Nos relatos de alguns dos promotores de justiça é ressaltado o papel dos órgãos responsáveis por remeter à FERDERC as informações necessárias para se iniciar uma investigação. Os meios de comunicação também são mencionados. Embora a maioria dos casos não seja iniciado por notícia veiculada pelos meios de comunicação, o papel da imprensa é retratado como importante. Nos relatos de alguns dos entrevistados aparece o que foi na Espanha o jornalismo investigativo.

Uma vez definida a atribuição da Promotoria de Justiça especial, o chefe designa um promotor de justiça para coordenar a investigação, o qual passa a examinar o assunto. Na prática, a imagem é a de que há bastante autonomia na definição diária das diligências a serem realizadas para o esclarecimento de um fato determinado.

Linhas fornecidas:
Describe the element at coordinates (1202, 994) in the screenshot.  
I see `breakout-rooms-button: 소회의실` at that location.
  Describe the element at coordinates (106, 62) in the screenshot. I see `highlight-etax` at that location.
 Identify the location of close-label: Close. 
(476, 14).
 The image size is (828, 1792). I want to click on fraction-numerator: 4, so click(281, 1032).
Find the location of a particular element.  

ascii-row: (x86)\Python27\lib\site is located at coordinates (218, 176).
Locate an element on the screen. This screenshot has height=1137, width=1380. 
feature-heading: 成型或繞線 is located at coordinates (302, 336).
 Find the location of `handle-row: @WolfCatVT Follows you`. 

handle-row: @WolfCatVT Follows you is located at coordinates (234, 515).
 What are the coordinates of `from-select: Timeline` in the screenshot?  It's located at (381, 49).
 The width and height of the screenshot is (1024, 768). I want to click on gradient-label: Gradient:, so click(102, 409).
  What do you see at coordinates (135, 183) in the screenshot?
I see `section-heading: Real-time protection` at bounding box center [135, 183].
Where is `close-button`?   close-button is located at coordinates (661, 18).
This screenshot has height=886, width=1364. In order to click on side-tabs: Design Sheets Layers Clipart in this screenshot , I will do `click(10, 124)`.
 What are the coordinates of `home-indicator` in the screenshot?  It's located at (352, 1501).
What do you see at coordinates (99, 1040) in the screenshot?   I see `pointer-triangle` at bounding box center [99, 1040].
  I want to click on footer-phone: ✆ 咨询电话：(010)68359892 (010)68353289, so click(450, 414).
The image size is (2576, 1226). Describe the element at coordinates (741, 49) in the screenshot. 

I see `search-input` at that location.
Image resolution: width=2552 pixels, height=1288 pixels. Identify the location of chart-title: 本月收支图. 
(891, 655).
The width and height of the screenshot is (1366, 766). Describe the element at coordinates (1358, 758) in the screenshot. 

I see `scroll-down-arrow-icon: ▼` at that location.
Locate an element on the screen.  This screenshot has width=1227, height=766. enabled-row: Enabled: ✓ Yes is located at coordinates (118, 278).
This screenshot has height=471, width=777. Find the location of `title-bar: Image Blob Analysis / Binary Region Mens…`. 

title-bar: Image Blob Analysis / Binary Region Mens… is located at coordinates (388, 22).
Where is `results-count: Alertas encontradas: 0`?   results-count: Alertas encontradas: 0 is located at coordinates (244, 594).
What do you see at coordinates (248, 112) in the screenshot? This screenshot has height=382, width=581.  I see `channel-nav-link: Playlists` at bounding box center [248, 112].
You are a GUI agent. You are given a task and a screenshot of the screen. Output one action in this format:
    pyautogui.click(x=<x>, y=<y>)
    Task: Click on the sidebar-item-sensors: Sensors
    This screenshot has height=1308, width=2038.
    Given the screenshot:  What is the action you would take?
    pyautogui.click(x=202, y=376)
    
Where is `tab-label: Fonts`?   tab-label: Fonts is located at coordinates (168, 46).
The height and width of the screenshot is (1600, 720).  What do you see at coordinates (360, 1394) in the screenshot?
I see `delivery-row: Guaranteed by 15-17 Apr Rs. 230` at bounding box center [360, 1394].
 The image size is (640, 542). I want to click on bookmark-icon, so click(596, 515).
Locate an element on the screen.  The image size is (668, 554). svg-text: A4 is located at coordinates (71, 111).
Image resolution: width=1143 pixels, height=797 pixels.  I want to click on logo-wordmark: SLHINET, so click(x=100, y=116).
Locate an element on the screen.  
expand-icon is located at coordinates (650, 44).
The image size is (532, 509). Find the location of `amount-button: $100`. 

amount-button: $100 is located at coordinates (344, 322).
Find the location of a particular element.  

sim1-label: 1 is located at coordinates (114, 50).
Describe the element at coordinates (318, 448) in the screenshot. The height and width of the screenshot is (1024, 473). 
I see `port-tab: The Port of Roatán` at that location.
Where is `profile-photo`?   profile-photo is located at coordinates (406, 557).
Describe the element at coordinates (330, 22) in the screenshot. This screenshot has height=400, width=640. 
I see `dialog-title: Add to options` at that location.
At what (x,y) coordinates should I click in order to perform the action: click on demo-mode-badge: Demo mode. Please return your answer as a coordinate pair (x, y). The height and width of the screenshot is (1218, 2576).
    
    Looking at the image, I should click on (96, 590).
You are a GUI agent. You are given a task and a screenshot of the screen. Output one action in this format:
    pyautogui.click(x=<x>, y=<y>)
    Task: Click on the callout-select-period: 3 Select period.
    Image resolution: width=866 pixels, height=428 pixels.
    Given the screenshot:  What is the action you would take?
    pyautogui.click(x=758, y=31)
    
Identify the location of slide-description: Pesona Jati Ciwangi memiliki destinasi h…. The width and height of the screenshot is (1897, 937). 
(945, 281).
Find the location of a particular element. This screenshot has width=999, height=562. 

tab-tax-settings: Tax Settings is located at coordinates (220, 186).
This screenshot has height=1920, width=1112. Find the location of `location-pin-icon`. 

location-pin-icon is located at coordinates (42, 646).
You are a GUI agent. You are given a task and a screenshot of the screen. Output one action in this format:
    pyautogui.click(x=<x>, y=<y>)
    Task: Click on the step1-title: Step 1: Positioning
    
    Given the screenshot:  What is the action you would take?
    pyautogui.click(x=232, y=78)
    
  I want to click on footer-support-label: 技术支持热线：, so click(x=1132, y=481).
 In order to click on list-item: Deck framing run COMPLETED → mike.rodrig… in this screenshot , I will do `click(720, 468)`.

Atividade A: Reproduza integralmente o trecho do documento sobre o trabalho dos promotores de justiça.
Atividade B: Filtre as linhas fornecidas e transcreva todas as que contêm a palavra "center", levando em conta a diferença entre maiúsculas e minúsculas.

Resposta A:
Nos relatos de alguns dos promotores de justiça é ressaltado o papel dos órgãos responsáveis por remeter à FERDERC as informações necessárias para se iniciar uma investigação. Os meios de comunicação também são mencionados. Embora a maioria dos casos não seja iniciado por notícia veiculada pelos meios de comunicação, o papel da imprensa é retratado como importante. Nos relatos de alguns dos entrevistados aparece o que foi na Espanha o jornalismo investigativo.

Uma vez definida a atribuição da Promotoria de Justiça especial, o chefe designa um promotor de justiça para coordenar a investigação, o qual passa a examinar o assunto. Na prática, a imagem é a de que há bastante autonomia na definição diária das diligências a serem realizadas para o esclarecimento de um fato determinado.

Resposta B:
I see `section-heading: Real-time protection` at bounding box center [135, 183].
What do you see at coordinates (99, 1040) in the screenshot?   I see `pointer-triangle` at bounding box center [99, 1040].
What do you see at coordinates (248, 112) in the screenshot? This screenshot has height=382, width=581.  I see `channel-nav-link: Playlists` at bounding box center [248, 112].
I see `delivery-row: Guaranteed by 15-17 Apr Rs. 230` at bounding box center [360, 1394].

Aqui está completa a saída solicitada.